WHAT TO WORK ON
Give the material starting at the line containing "This screenshot has width=299, height=208." and ending at the end of the material as a two-column CSV with the header command,answer, one row per command. Put each command and each answer in a single quoted field, turning line breaks into spaces.

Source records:

## Begin

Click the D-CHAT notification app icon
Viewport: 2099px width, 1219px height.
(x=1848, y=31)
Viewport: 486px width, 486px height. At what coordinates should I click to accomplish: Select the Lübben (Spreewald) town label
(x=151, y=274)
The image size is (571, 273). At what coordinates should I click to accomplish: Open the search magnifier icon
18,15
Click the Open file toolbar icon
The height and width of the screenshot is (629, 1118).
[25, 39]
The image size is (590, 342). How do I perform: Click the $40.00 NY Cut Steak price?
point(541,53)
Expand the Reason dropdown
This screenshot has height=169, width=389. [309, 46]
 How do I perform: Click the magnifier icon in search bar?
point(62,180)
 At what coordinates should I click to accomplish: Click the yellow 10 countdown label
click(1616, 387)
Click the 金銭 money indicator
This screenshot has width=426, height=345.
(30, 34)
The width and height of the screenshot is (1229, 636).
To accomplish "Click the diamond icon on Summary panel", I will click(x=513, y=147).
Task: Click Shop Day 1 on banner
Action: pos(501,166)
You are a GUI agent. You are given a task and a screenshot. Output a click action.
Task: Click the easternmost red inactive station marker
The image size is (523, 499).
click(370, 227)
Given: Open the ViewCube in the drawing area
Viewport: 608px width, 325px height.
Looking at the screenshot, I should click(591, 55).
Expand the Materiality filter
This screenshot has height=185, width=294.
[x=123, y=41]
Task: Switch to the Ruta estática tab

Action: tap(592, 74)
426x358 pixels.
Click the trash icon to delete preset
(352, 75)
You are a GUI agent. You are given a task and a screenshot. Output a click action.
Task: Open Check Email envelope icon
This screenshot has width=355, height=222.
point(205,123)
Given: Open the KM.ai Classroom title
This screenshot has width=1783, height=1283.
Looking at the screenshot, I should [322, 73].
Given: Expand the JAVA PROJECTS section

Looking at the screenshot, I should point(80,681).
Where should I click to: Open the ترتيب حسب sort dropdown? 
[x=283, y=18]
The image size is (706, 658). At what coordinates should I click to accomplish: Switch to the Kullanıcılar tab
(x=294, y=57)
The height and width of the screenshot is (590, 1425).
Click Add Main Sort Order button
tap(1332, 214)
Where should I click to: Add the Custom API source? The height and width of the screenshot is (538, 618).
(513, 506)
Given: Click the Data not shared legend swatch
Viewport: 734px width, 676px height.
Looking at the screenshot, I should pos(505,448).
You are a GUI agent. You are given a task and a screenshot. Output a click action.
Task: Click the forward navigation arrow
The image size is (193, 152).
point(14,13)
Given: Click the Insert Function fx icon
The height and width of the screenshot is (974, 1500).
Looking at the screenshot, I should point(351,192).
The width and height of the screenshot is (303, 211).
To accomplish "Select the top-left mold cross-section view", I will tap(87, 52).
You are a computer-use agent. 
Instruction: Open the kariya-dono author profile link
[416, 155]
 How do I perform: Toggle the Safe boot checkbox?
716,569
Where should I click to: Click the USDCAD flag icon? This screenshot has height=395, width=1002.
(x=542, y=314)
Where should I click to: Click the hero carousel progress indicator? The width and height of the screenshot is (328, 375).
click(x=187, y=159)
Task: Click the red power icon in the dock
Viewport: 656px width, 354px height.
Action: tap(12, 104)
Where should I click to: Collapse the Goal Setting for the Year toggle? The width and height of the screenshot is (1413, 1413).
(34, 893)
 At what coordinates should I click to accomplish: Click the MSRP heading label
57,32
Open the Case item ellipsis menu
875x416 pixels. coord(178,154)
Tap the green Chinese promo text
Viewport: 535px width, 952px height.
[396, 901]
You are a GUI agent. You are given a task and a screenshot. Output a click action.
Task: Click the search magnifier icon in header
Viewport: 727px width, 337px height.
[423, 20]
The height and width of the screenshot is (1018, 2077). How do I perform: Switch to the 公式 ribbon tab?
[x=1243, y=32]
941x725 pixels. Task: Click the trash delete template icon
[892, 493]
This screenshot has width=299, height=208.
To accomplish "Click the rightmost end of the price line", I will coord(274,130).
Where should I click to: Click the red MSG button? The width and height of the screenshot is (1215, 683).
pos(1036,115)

## End

WRITTEN ANSWER
command,answer
"This screenshot has width=299, height=208. To accomplish ""Click the rightmost end of the price line"",","I will coord(274,130)."
"Where should I click to: Click the red MSG button? The width and height of the screenshot is (1215, 683).","pos(1036,115)"